Task set
• a. In the Fly540 court case excerpt, what post did Ms Khan hold when she was dismissed?
• b. List every name of an airline, firm or agency that appears in the Fly540 court case excerpt.

Extract
—————
East African Safari Air Express (EASAX), one of the first casualties of Kenya’s air fare wars, was a rival low cost airline purchased by Fly540 in 2010. It was rebranded as FlySAX and operates as a safari and private charter airline.

Ms Khan told the court that despite an earlier judgment by Justice George Odunga, the airline had started transferring its assets to EASAX and, if not stopped, would leave her with no remedy in the event she won her Sh12.3 million claim against the carrier.

The former employee of the airline had initially been hired as a resource training and development manager in 2006 shortly after the firm launched its Kenya operations, and had risen to the post of airport manager by the time of her sacking last year.

Ms Khan said that a search on Fly540 at the companies registry shows it is a sole proprietorship but that the airline identified itself as a limited liability company when it sued KRA over the Sh101 million tax claim.

Her lawyers Gikama & Vedgama Advocates said in suit papers that a search on both firms had produced different outcomes causing them reason to suspect foul play.

“A similar search on EASAX indicated no results. This shows that the records of the two companies are in the process of being changed or the files are being intentionally withheld,” Ms Khan said.

“There is a high likelihood that the current goings-on are an attempt by Fly540 to evade tax obligations and all its financial liabilities including this suit.”

Ms Khan’s contract was verbally terminated in October last year, an action she says was in contravention of the law.
—————
Given entries
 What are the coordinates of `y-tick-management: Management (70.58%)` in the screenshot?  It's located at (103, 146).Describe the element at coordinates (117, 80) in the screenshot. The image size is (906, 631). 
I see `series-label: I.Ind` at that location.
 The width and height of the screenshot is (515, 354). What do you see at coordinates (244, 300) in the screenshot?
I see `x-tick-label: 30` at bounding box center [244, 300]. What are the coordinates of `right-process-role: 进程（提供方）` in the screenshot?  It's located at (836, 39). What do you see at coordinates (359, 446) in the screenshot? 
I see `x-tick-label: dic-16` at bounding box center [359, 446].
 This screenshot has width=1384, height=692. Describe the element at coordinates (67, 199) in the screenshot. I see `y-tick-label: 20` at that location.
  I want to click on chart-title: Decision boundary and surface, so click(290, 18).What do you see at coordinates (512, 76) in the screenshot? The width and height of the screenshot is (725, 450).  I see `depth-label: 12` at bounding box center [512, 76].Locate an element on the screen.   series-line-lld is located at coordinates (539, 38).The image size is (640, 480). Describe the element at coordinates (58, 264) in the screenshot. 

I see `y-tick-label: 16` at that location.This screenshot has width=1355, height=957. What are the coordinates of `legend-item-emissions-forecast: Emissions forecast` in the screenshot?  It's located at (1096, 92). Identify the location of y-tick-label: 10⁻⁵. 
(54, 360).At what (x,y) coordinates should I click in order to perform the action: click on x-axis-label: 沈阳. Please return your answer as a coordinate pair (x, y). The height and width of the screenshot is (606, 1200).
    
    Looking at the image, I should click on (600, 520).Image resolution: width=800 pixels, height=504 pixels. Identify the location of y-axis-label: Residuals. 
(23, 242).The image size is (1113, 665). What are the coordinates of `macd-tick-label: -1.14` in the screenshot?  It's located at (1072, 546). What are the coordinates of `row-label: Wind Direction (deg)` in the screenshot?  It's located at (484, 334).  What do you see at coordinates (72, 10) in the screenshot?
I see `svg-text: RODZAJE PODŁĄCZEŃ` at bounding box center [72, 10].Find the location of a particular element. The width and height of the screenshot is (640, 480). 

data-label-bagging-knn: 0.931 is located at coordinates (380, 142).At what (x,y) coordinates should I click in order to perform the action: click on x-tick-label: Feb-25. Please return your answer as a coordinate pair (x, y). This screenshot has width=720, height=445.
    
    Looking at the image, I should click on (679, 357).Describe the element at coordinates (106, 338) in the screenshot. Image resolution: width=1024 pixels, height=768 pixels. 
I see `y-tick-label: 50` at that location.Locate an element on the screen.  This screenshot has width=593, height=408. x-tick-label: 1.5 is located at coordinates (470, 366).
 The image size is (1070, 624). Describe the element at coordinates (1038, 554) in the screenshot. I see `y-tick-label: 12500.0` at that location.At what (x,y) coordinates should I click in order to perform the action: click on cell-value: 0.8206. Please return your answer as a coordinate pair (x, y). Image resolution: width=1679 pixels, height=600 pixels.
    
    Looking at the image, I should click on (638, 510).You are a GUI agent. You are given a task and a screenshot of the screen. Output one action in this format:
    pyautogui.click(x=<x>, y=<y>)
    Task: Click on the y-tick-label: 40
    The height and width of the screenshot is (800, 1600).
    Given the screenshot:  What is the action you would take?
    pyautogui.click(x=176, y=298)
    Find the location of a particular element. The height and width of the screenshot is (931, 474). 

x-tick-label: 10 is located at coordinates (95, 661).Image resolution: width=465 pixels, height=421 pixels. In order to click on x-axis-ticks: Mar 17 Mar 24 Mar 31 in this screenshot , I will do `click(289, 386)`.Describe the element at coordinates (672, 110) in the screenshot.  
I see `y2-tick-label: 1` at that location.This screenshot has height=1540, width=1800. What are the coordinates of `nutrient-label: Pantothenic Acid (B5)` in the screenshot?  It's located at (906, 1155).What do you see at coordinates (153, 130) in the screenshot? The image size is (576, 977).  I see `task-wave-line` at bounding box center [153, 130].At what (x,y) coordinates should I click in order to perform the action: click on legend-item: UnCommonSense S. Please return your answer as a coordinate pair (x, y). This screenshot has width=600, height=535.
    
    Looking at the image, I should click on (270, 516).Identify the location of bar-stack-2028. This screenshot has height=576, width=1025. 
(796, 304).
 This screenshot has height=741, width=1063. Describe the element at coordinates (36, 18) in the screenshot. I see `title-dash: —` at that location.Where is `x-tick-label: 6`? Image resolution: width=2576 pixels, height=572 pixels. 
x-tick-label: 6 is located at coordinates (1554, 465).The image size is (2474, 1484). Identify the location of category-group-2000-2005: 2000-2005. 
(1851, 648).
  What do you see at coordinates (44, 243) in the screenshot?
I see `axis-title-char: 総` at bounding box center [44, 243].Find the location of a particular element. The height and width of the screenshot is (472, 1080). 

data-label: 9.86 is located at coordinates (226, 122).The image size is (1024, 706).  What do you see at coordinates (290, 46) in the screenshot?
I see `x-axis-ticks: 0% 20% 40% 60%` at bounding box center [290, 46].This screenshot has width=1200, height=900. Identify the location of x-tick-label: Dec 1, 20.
—————
Your responses
• a. Airport manager.

• b.
- East African Safari Air Express (EASAX)
- Fly540
- FlySAX
- KRA
- Gikama & Vedgama Advocates